Stark reality in a Somali community

By Hu Yinan (China Daily)
Updated: 2010-12-06 07:26
Large Medium Small

Stark reality in a Somali community

People wait in line at a Kenyan processing center for new arrivals in Dadaab, the world's biggest refugee camp on Aug 20, 2009. Hundreds of thousands of Somalis have fled across the border to escape the war that has ravaged their nation. [Spencer Platt / Getty Images]

Rapid infiltration

The majority of Somali elites are based in the Kenyan capital, Nairobi, where people such as Mohamed Qanyare Afrah, once a powerful warlord in Mogadishu and now a Somali Member of Parliament aiming for presidency, can be spotted sipping coffee in a downtown cafe on a casual Sunday afternoon.

Somali refugees and immigrants who have lived in Kenya for generations, however, find themselves in a profoundly more hostile environment.

Kenya's Somali population was around 800,000 at the turn of the century but has since soared to 2.4 million. Many reside in North Eastern Province or Eastleigh, a predominantly Somali-inhabited district known as "Little Mogadishu".

Somali rights groups accuse Kenyan policymakers of marginalizing Somalis out of fears about Al-Shabaab's rapid infiltration into the country. Others, mostly young, optimistic men like Feisal, are making constant bus rides around Somali communities looking for jobs, only to return empty handed every time.

Among the thousands luck has failed is Mohamed Amin, 19. After spending an entire year unsuccessfully trying to find work in Eastleigh, he turned to the Internet for solace and amassed 500 friends from across the globe on Facebook.

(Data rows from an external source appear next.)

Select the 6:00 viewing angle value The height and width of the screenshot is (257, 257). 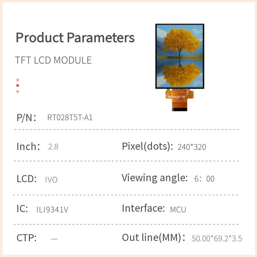coord(204,179)
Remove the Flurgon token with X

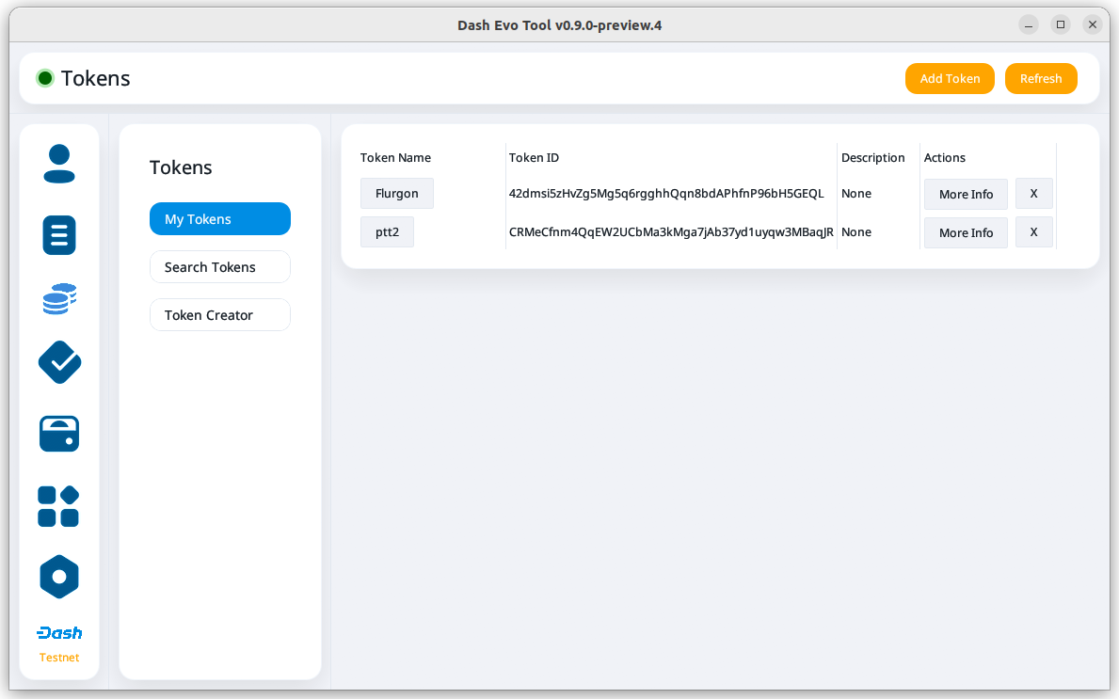pos(1033,194)

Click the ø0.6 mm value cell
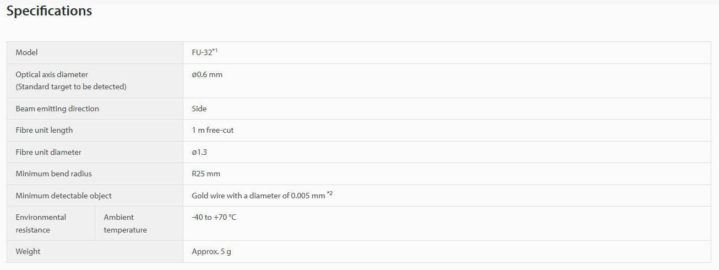(207, 74)
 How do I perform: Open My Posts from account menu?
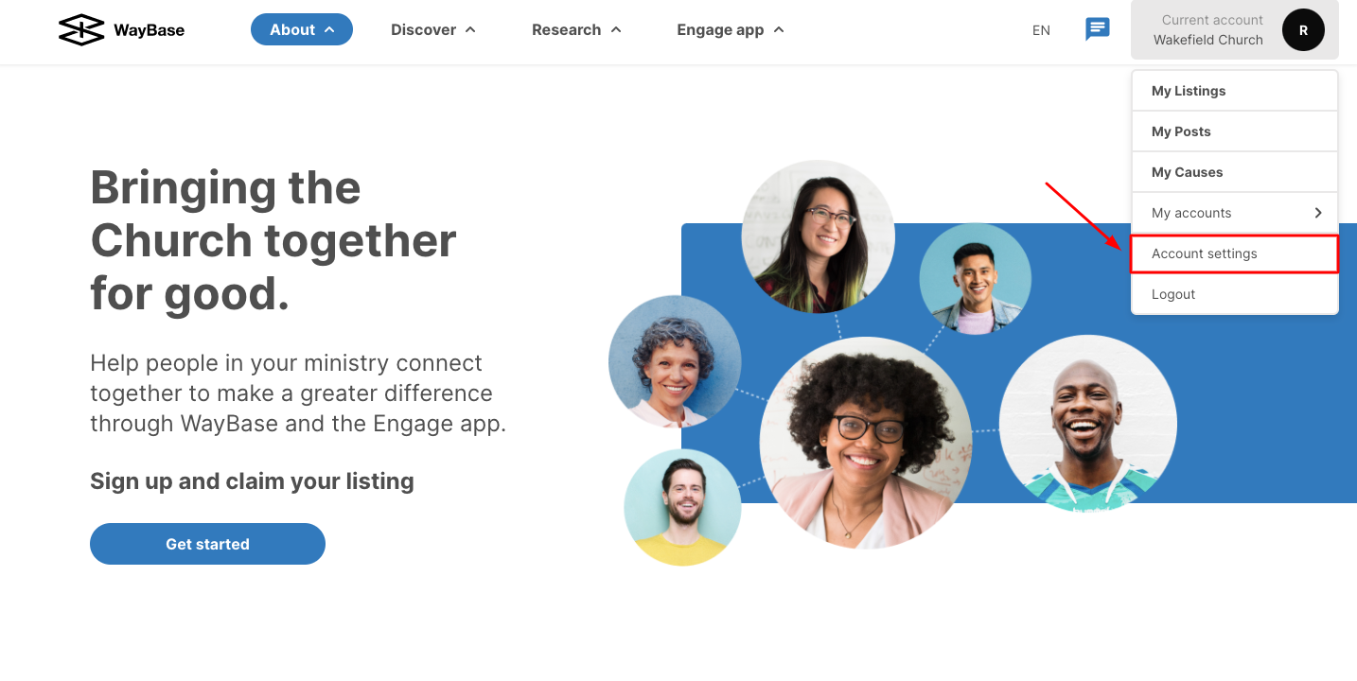point(1235,131)
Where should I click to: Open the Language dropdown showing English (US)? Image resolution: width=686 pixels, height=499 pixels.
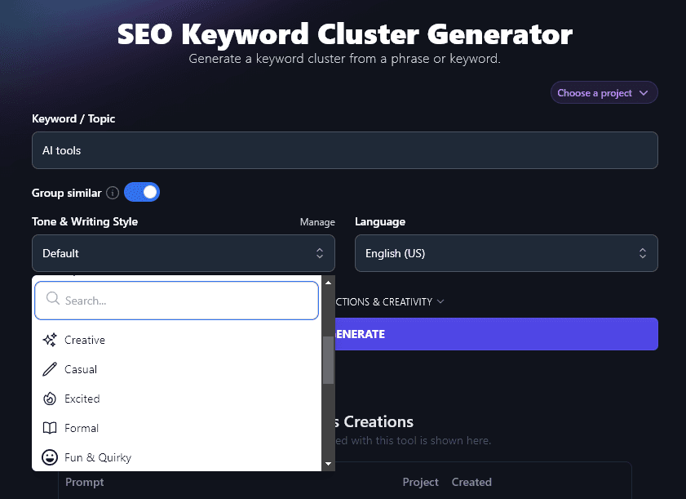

Today, Mohamed proudly sees himself as "sort of a celebrity" in the cyber world, although financial troubles are never a part of the Somali-Kenyan's online conversations. He said: "If you tell friends your problems, you will lower yourself."

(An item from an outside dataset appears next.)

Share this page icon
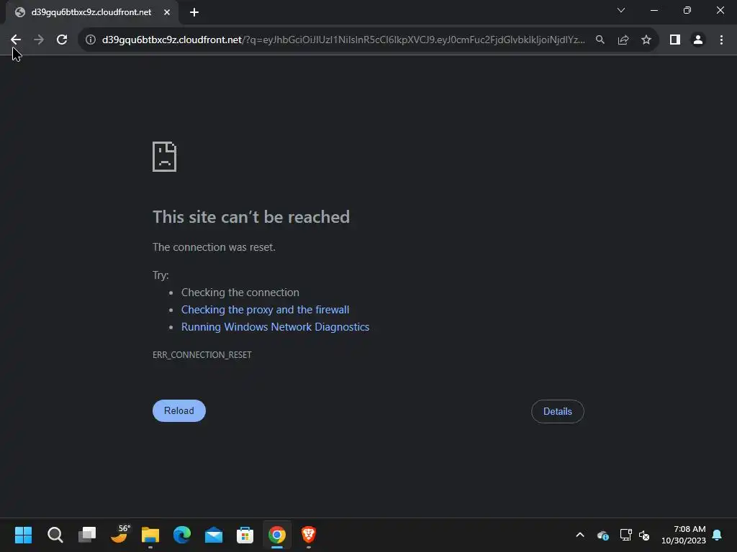 (623, 40)
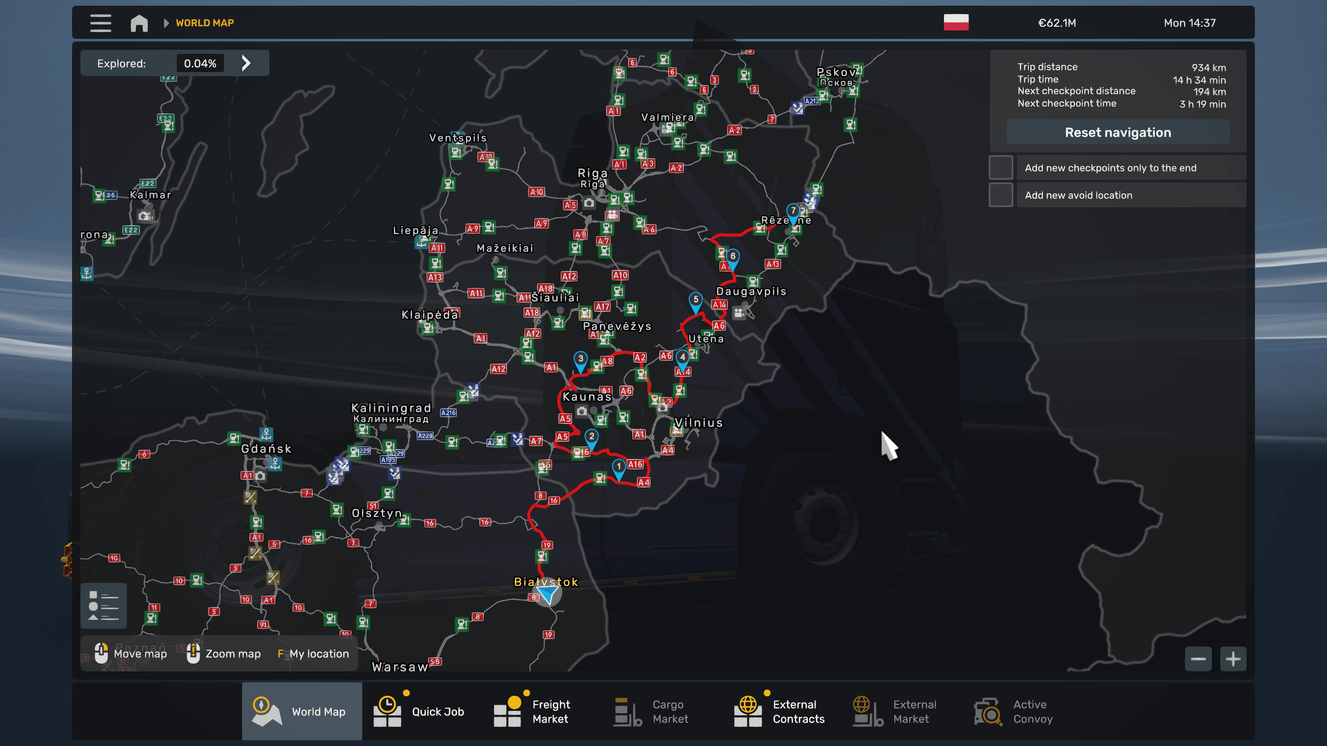
Task: Click the My location shortcut
Action: (x=313, y=654)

Unemployment is a key threat to Somali communities in Kenya, said Muhyadin Ahmed Roble, a Nairobi-based Somali journalist.

"Outside the communities, it's hard to find a job if you're a Somali ... but Al-Shabaab has lots of money," he said. "They give money and cell phones to children and recruit people."

The Islamist group also funds and has de facto control over a rising number of Muslim schools in southern Somalia and parts of Kenya, where youngsters and women are systematically trained to be jihadists, according to Muhyadin.

"Education changes everything. We teach people to behave. If not, they ... you know," said Hassan Faliir, manager at the COMPIT Training Center, Eastleigh's leading educational institution with a student population of 2,800, many of them Somalis.

Classrooms in the center's headquarters on the second floor of the Sunrise shopping mall are each equipped only with a few rows of crumbling wooden desks and chairs. On one classroom door is part of a verse from the Quran in English that has been printed with a blue-ink ballpoint pen. It reads: "Surely Allah does not change the condition of a people until they change their own."

COMPIT, which offers primary and secondary school education and aims to open a college in two years, relies on students' tuition fees to operate and is in dire need of donations and outside funding, said Hassan.

Similar institutions have even fewer financial means to compete with Al-Shabaab, which exploits Somali-Kenyan residents' collective frustration and experiences of alienation with promises of offering them a clear purpose of being.